Я закрываю глаза и вижу, как он, схватив нож, прыгает к двери и, крикнув во всю мочь: «Террористы!» прямо перед их носом захлопывает на «собачку» дверь в зал.
– Почему, – спрашиваю, – ты не выбежал в зал? Захлопнул бы за собой дверь и – на пол!
– Не успел бы, – удрученно отвечает он. – А так – наверняка.
– А нож зачем? С ножом против двух автоматов?

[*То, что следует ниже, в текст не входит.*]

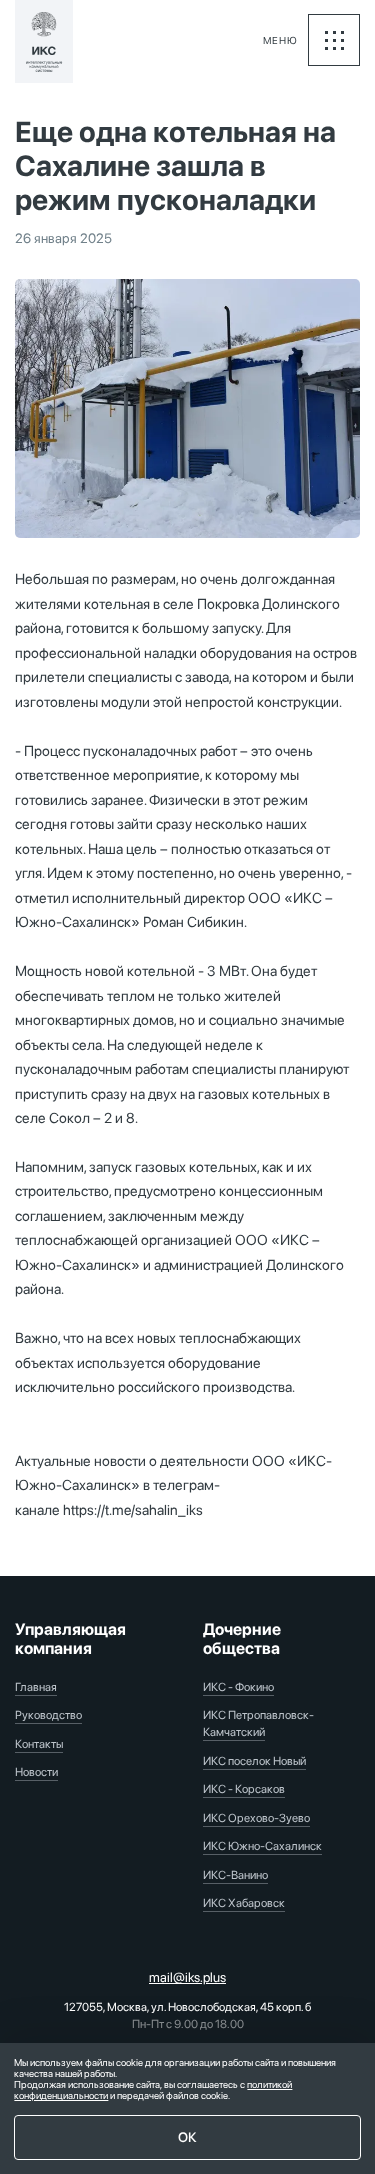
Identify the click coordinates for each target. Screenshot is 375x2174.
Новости (36, 1772)
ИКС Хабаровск (244, 1903)
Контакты (39, 1744)
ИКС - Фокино (238, 1687)
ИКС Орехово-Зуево (256, 1818)
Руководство (48, 1715)
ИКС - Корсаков (244, 1789)
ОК (187, 2137)
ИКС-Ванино (235, 1875)
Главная (36, 1687)
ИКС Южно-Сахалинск (262, 1846)
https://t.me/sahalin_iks (133, 1509)
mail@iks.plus (187, 1977)
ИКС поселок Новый (254, 1761)
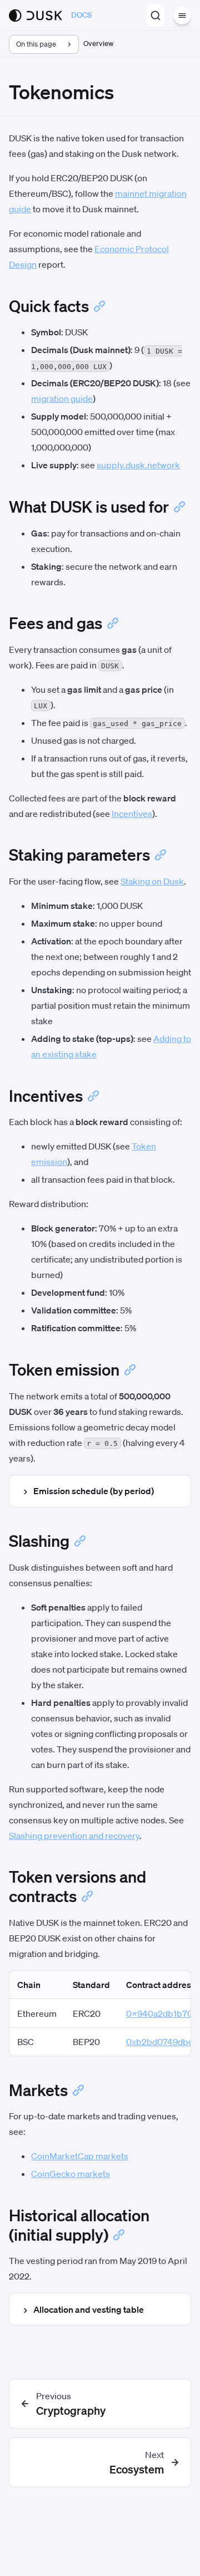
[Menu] (182, 15)
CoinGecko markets (70, 2173)
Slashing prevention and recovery (74, 1835)
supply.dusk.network (138, 465)
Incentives (132, 813)
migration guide (62, 398)
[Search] (155, 15)
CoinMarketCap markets (79, 2155)
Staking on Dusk (152, 881)
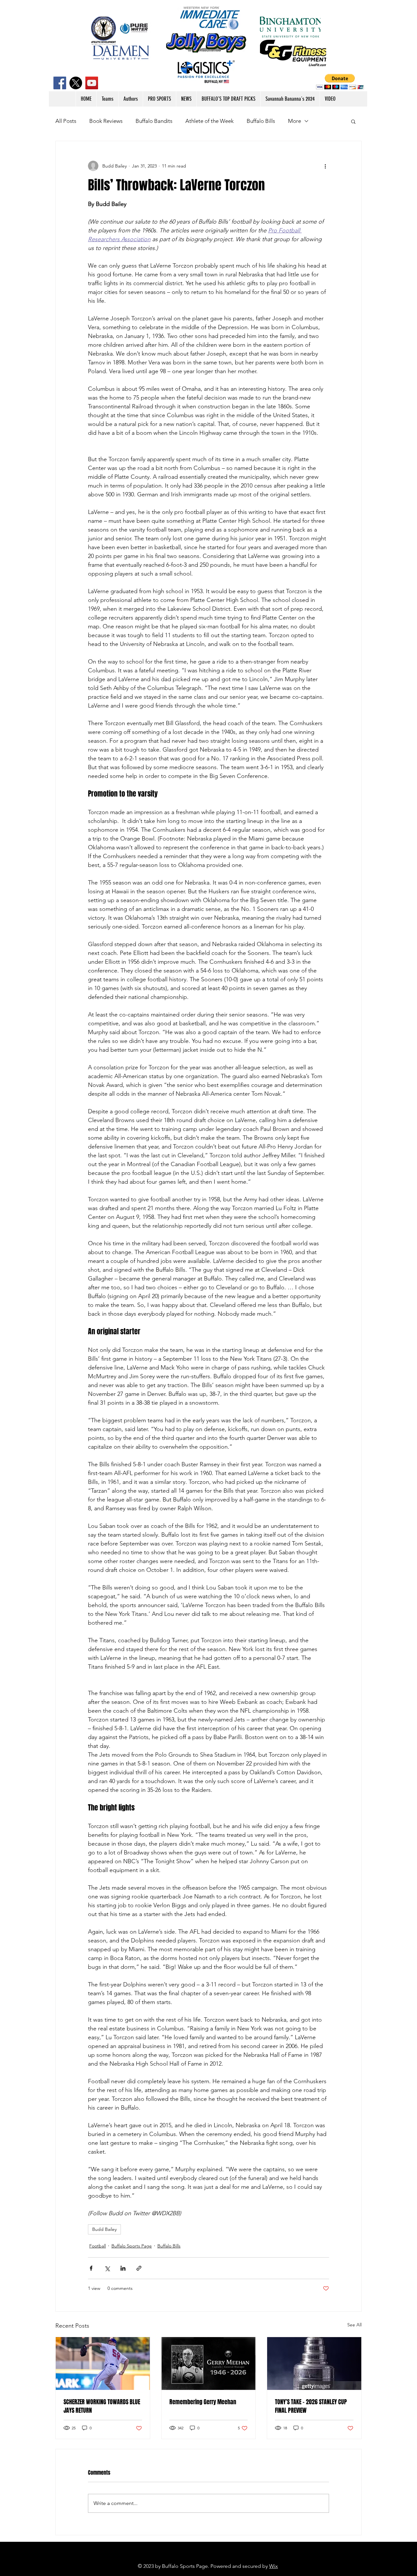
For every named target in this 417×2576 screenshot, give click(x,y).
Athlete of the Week (209, 121)
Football (97, 2246)
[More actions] (325, 166)
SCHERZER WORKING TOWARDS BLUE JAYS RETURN (102, 2406)
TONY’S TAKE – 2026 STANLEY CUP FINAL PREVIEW (311, 2406)
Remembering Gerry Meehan (202, 2402)
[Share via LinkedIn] (123, 2268)
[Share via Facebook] (91, 2268)
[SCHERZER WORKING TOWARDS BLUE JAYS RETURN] (103, 2363)
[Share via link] (139, 2268)
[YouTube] (91, 83)
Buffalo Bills (261, 121)
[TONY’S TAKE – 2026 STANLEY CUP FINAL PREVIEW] (314, 2363)
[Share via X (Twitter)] (107, 2268)
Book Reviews (105, 121)
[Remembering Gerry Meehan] (209, 2363)
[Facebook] (59, 83)
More (294, 121)
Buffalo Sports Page (131, 2246)
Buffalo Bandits (154, 121)
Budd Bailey (104, 2229)
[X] (75, 83)
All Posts (65, 121)
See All (354, 2325)
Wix (273, 2566)
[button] (340, 81)
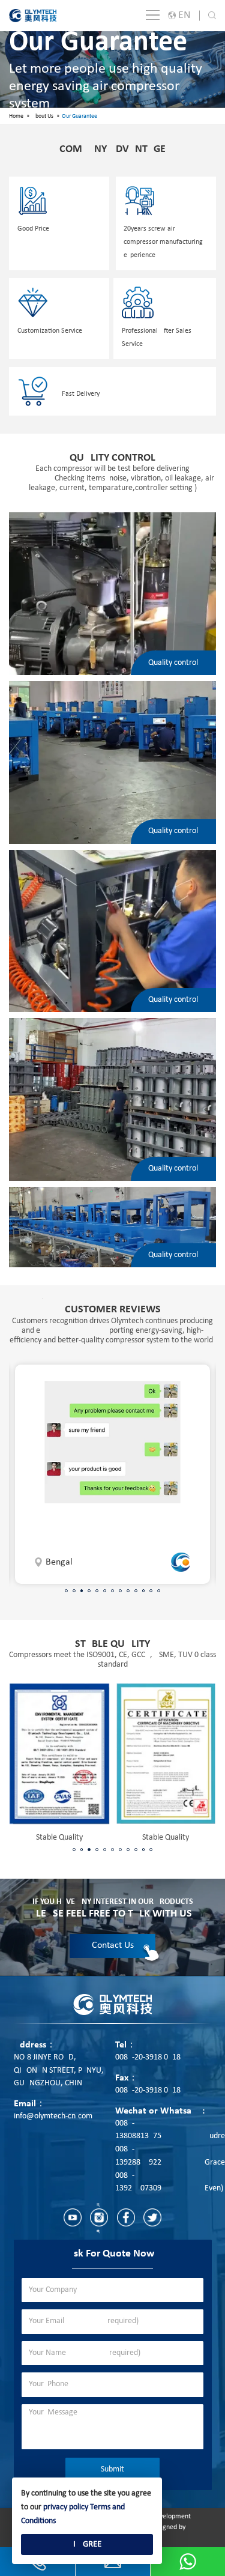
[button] (66, 1590)
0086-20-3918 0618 (148, 2057)
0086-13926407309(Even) (169, 2182)
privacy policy (65, 2507)
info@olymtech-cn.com (53, 2116)
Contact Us (113, 1945)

– Не возьми я здоровенный нож, – говорит он, потягиваясь, – они бы врезали мне прикладами, и все – путь в зал свободен. А так им пришлось стрелять. Выдали себя, не успев открыть дверь. Да они уже и не пытались ее открыть, я снизу видел, а потом сверху. Палили, бедняжки, вслепую сквозь деревянную дверь. Разве так кого убьешь? Ну, Йоси в плечо ранило да Ханану бедро задело.
– Я знаю, – тихо говорю я. – Скажи, Амихай, вот ты говоришь «снизу, а потом сверху». Это быстро стало... сверху?
– Да, да, папа! – успокаивает он меня. – Все произошло почти мгновенно – две очереди по мне, затем две очереди надо мной. Я и боли-то почти не успел почувствовать. Так что не волнуйся.
– Как же не волноваться? – не успокаиваюсь я и закусываю губу. – Знаешь, что со мной и с мамой творилось, когда нам сообщили? О нас-то не подумал?
– У тех, кто был в зале, тоже есть мамы и папы, – отвернувшись к окну, отвечает он.
После минутной паузы я говорю, чтобы что-нибудь сказать:
– Кстати, тех двоих не больше чем через минуту после твоей смерти расстреляли через окно.
– Ничего удивительного, – кивает он. – Был уже вечер, а на кухне горел свет.
– Амихай... – говорю я, закуривая. – Прости, что я оставил Кфар-Сабу и увез тебя сюда на гибель.
– Папа! – возмущается он, и лицо его становится еще бледнее, чем при жизни. – Ты же сам говорил: «Если мы не хотим, чтобы за нами приходили и нас выдавливали, надо драться». А когда дерутся, всякое бывает. Чем я лучше других?
Я опускаю глаза, а когда снова поднимаю их, комната уже пуста. Я выхожу на воздух. Моя Гора со скорбью глядит на меня черными ночными глазами. Небо залеплено облаками. Мир болен беззвездьем. Падает соленый дождь».
Она взяла мобильный телефон и тут же услышала откуда-то из глубин зеркала свой собственный голос: «Ты что, с ума сошла?»